審査に向けては、審査範囲の明確化が重要です。設定変更、運用的対応、技術的対応で分離した上で導入しました。また、PCI DSSのコンサルティングサービスを依頼するよりも、優秀なエンジニアに要件を見せて解決策を見出す方が早いと考えています。さらに、データベースの暗号化、ファイヤーウォール、ログサーバ、IDS(侵入検知システム)など、どうしても投資が必要なシステムが出てきます。例えば、データベースの暗号化の場合、独自に実装するとQSA(認定審査機関)から、数多くの質問を受けます。

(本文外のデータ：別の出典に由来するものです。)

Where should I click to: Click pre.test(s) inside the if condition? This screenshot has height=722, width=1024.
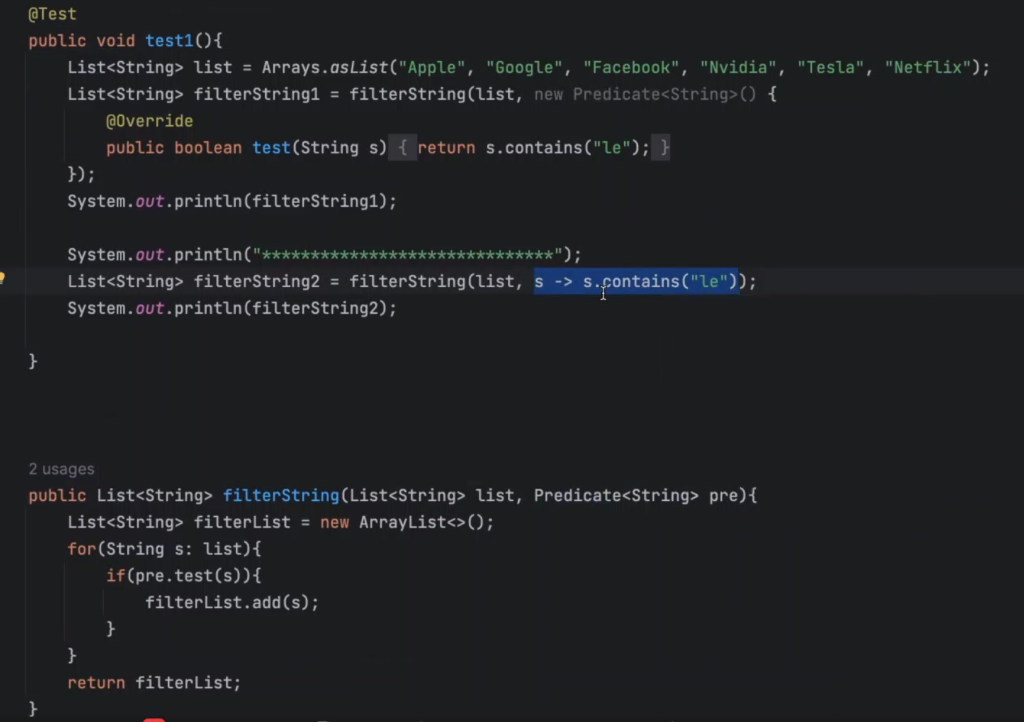click(x=191, y=576)
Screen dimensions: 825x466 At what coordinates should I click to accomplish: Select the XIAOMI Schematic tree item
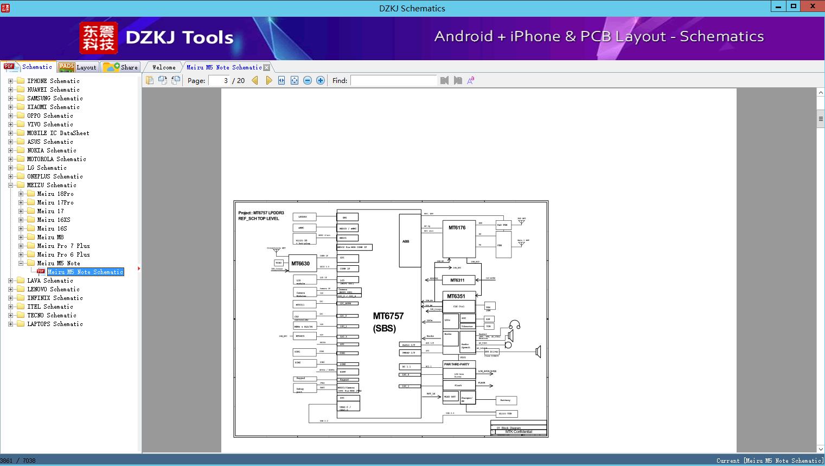tap(53, 107)
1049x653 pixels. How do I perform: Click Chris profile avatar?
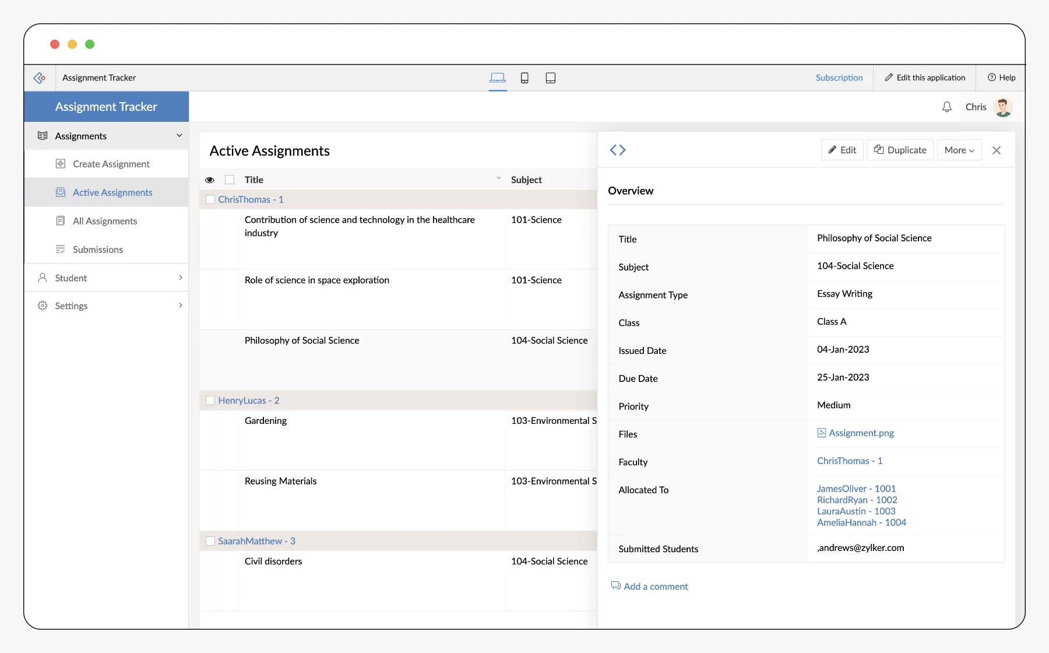[x=1003, y=107]
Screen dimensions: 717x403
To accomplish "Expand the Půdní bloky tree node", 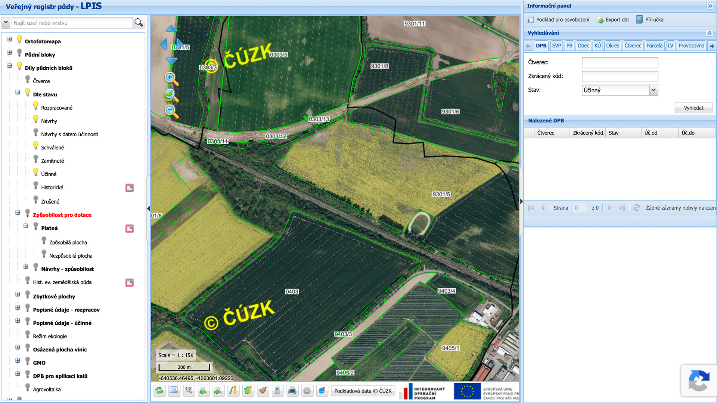I will click(9, 53).
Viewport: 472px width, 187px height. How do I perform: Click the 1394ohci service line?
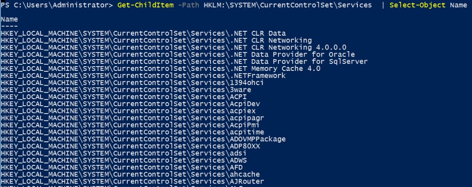click(132, 83)
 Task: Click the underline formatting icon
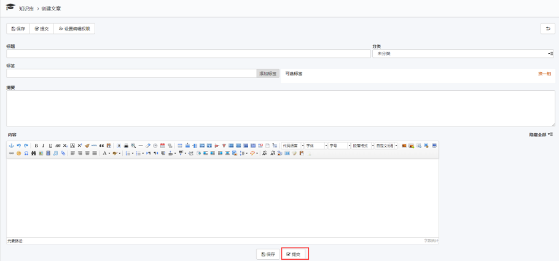50,146
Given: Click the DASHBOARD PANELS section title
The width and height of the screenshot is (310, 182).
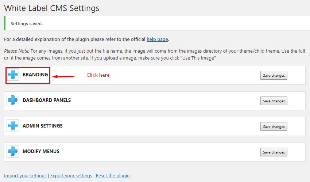Looking at the screenshot, I should [47, 100].
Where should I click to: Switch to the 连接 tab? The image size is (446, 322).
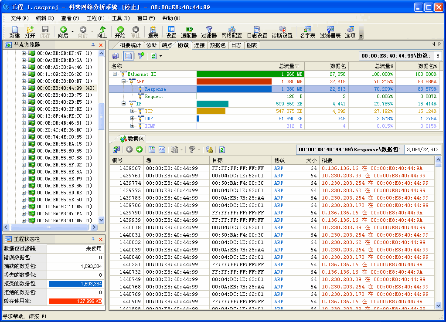200,45
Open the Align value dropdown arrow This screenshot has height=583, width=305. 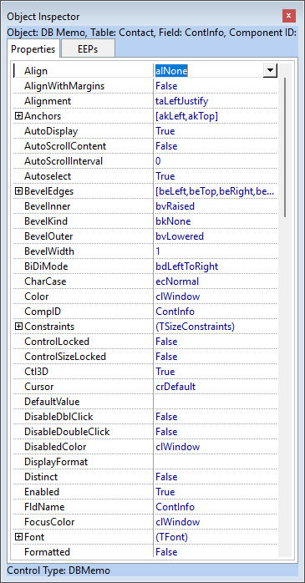coord(270,70)
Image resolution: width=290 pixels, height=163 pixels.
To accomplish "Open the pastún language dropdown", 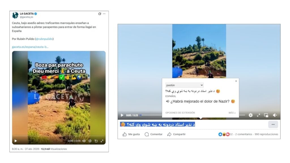I will tap(184, 85).
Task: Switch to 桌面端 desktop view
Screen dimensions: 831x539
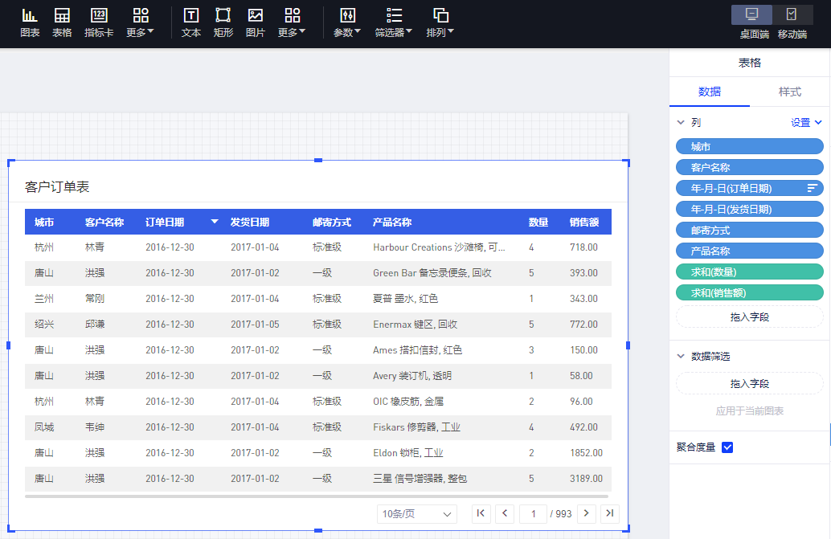Action: tap(754, 22)
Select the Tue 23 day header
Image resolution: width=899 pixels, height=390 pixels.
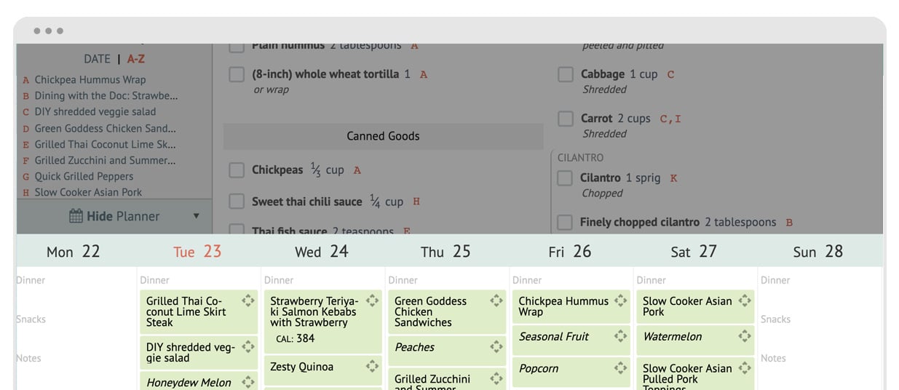(x=197, y=252)
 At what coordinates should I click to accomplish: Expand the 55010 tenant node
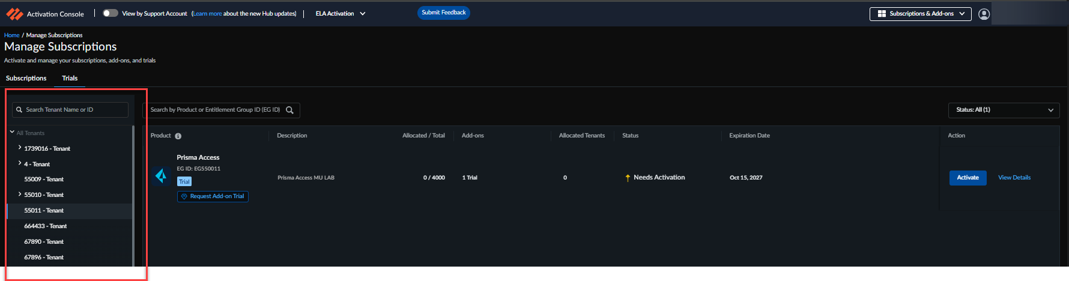click(x=20, y=194)
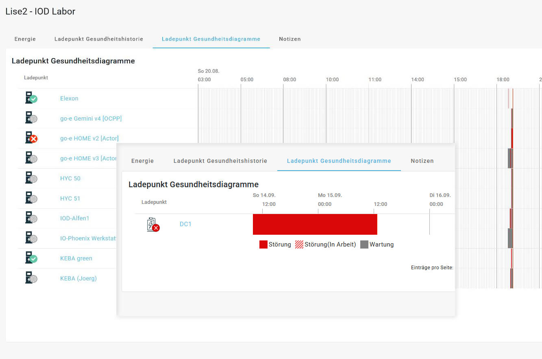Click the go-e Gemini v4 charger icon
Viewport: 542px width, 359px height.
[31, 118]
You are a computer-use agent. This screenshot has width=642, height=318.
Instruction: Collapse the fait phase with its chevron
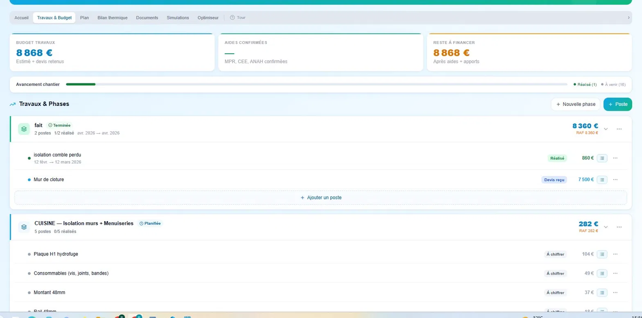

審査員との調整では、事前にスコープの範囲を決めておかないと、後から対応が大変です。スコープの確認では、予備調査などを活用し、事前に確認しておくことが大切です。PCI DSSのメリットは、QSAがコンサルティングできるため、コンサルティング会社に依頼するよりも、審査会社と調整する方が迅速に対応できます。
PCI DSSのメリットとして、30日間や四半期ごと、期間が決められた要件が多いですが、これを活用することで運用を確実にできると思います。また、PCI DSSでは、マニュアル、台帳、作業申請書、ログ、設定ファイルなど、不足している資料・証跡を確認できますが、審査の際は200以上の項目をまっすぐ見ますので、審査前に資料を要件ごとに整理して、いつでも確認できるようにすることも比較的審査がスムーズに進むポイントです。
※本記事は2014年3月25日に開催された「ペイメントカード・セキュリティフォーラム2014」のニフティ株式会社 セキュリティ推進室 課長 伊藤 求氏の講演をベースに加筆を加え、紹介しています。